Romans 3:25

Righteousness by faith in Christ


God presented him [Christ Jesus] as a sacrifice of atonement, through faith in his blood.


God’s motive for justifying sinners is mercy; his method is redemption. The term redemption is intended to bring to mind for his readers the idea of a slave, or a prisoner of war, or perhaps even a kidnapped person—anyone who needs to be ransomed, to be “bought back.” The purchase price is greater than anything the captive can raise on his own. Somebody on the outside has to step in and help if there is to be a rescue. And that is exactly what God did! He provided “the redemption that came by Christ Jesus” (3:24).


God is a holy God who can’t just wink at sins and dismiss the sinner’s many infractions as if they didn’t matter. God, in his Word, is clear and direct on that matter: “The wages of sin is death” (Romans 6:23). The sinner’s life was forfeit. Sin had to be paid for with a life. Again Scripture is clear: “Without the shedding of blood there is no forgiveness” (Hebrews 9:22). Sin carried a heavy price that had to be paid—and it was! God sent his very own Son to be the substitute to die in our place. Christ became true man so that he might shed his blood as a sacrifice and die the sinner’s death, or as Paul puts it, “God presented him as a sacrifice of atonement.”

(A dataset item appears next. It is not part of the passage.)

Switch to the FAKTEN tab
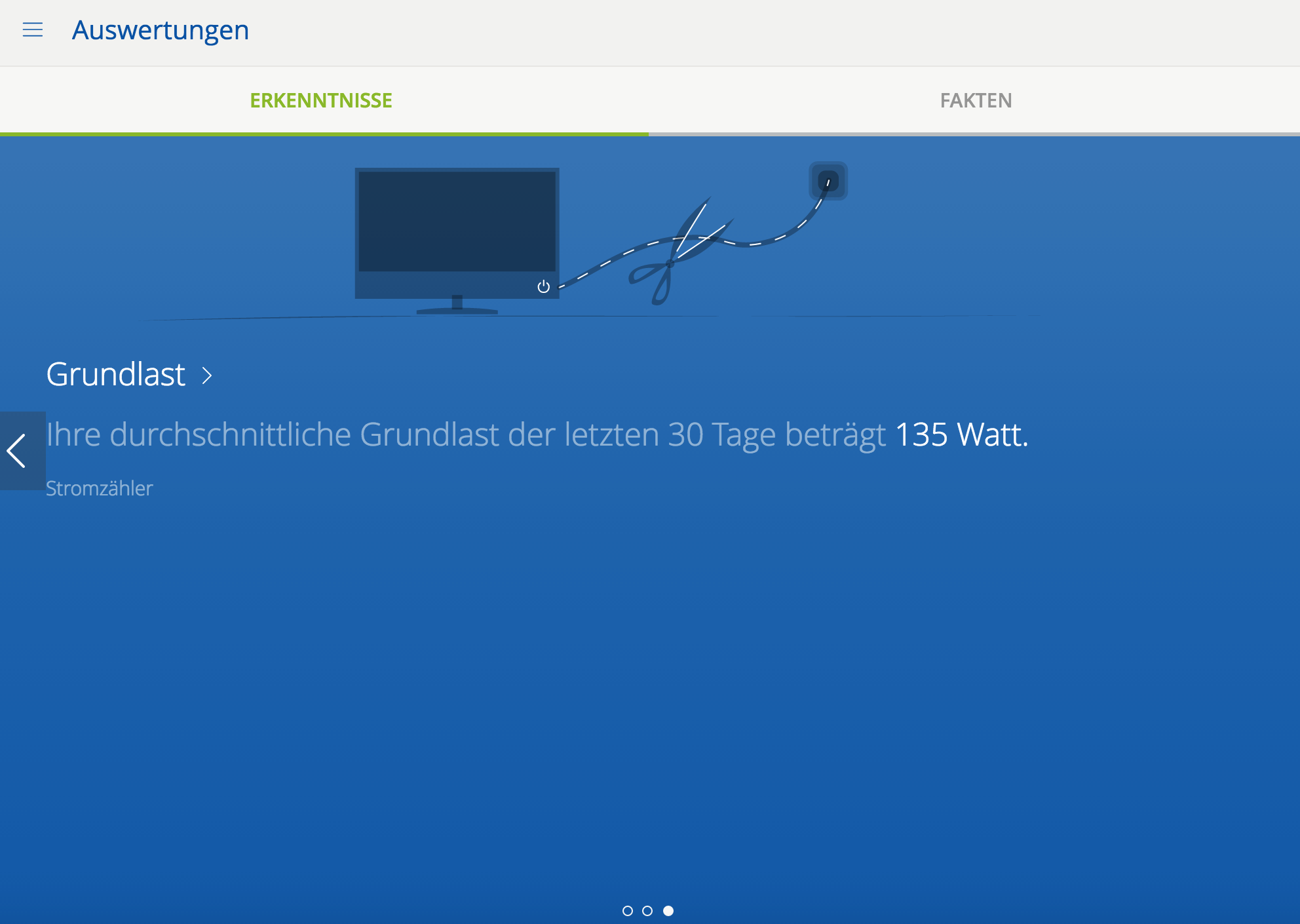(x=975, y=100)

The apostle’s terminology here reflects the activity God had directed Israel to observe annually on the great Day of Atonement. God commanded this festival as a graphic reminder of Israel’s need to confess its sins and then symbolically transfer those sins to a scapegoat that was driven out into the wilderness, bearing away the sins of the people (Leviticus 16:1-34, particularly 20-22).


God’s intent was to remind Israel of its need for a Savior and to strengthen in them a longing for the promised Messiah, the Redeemer, who would do for them literally what was being enacted symbolically.


In writing to the Romans, Paul is, of course, speaking from the New Testament perspective in which Christ already has come and offered himself as the sacrifice, thereby putting us at one with God. Hence Paul can say that all have been justified by God’s grace “through faith in his [Christ’s] blood.”